[Therapeutic Effect of SPK1 Gene Transfected Adipose Derived Mesenchymal Stem Cells on Experimental Autoimmune Encephalomyelitis Mice and Its Effect on T Helper Cell 17/Regulatory T Cells Balance].

Objective To investigate the therapeutic effect of SPK1 gene transfected adipose derived mesenchymal stem cells(ADMSC)on experimental autoimmune encephalomyelitis mice and the effect on T helper cell 17(Th17)/regulatory T(Treg) cells balance.
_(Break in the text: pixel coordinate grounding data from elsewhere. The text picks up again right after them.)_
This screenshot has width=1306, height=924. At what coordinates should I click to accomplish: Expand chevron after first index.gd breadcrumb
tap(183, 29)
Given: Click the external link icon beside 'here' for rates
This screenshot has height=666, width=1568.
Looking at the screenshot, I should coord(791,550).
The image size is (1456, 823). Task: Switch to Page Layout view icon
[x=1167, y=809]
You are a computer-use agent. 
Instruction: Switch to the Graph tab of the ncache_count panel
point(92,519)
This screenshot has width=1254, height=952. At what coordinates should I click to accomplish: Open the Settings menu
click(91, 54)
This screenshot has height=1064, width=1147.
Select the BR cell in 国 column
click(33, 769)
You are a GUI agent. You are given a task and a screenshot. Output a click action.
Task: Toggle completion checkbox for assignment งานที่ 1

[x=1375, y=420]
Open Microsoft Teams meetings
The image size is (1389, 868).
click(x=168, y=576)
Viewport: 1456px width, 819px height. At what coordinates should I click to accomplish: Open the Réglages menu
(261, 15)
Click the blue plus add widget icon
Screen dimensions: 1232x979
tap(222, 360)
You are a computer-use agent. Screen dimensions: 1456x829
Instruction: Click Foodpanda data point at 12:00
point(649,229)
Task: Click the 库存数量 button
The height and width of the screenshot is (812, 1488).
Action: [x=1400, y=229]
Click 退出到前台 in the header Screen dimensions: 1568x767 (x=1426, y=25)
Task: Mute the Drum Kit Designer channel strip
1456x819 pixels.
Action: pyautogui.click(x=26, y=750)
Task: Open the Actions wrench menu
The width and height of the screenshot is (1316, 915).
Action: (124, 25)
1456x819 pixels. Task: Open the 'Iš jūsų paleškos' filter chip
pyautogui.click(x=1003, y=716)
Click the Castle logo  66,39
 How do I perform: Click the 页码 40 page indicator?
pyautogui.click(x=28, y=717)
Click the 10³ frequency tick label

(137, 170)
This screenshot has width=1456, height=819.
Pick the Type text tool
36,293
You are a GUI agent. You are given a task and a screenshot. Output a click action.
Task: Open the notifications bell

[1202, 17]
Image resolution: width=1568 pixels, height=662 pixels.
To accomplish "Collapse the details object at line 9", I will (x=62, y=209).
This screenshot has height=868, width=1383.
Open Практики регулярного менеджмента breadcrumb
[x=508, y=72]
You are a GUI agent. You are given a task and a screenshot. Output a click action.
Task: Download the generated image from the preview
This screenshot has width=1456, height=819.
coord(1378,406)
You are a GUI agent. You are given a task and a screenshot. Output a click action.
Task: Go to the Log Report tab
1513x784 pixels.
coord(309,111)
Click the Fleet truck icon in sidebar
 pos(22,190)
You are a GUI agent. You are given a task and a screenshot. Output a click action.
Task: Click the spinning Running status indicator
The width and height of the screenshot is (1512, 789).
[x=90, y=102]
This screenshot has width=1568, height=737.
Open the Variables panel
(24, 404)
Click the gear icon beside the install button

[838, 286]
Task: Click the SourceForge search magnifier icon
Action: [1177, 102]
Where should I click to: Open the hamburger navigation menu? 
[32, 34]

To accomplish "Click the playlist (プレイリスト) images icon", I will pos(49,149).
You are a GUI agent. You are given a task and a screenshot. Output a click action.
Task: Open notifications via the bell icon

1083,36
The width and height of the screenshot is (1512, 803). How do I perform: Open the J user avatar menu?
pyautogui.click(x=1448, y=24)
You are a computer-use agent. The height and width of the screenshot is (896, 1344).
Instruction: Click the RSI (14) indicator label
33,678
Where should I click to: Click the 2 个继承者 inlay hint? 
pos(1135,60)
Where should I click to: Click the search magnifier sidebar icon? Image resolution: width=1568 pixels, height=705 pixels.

Methods EAE was induced by myelin oligodendrocyte glycoprotein 35-55 in mice.Totally 44 mice were randomly divided into four groups:normal control group(NC group),model group(EAE group),ADMSC group,and ADMSC-SPK1 group.Forty days after injection,the pathological changes of brain and spinal cord,Th17/Treg-related inflammatory markers in brain tissue,expressions of interleukin-17A(IL-17A)and forkhead box protein p3(Foxp3)in brain and spinal cord tissue,and flow cytometric results of spleen immune cells were detected. Results Forty days after the injection,serious inflammatory cell infiltration and demyelination occurred in the brain and spinal cord of EAE group,whereas demyelination and axonal injury were improved in ADMSC group and ADMSC-SPK1 group.Compared with EAE group,the ADMSC group and ADMSC-SPK1 group had significantly improved levels of IL-17A(Z=1.021,P=0.017;Z=1.193, P=0.009)and tumor necrosis factor-α(TNF-α)(Z=2.540,P=0.004; Z=3.005, P=0.006).The expression level of IL-17A in mouse brain and spinal cord tissues was significantly reduced in the ADMSC group(t=10.323,P=0.013;t=7.422,P=0.008),and it was significantly lower in the ADMSC-SPK1 group than in the ADMSC group (t=14.244, P=0.017; t=16.865,P=0.006).The expression level of Foxp3 in the ADMSC group was significantly increased(t=14.544, P=0.008;t=9.420,P=0.002),and it was significantly higher in the ADMSC-SPK1 group than ADMSC group(t=9.654,P=0.005; t=11.535, P=0.009).The proportion of IL-17+IFN-γ+T cells in spleen decreased in ADMSC-SPK1 group,while that of CD25+Foxp3+Treg cells increased. Conclusions ADMSC transfected with SPK1 has an ideal therapeutic effect on EAE mice,and the effect is superior to ADMSC without SPK1 transfection.The mechanism may be that ADMSC-SPK1 can markedly reduce the Th17/Treg cell ratio and decrease the release of related inflammatory cytokines in EAE mice.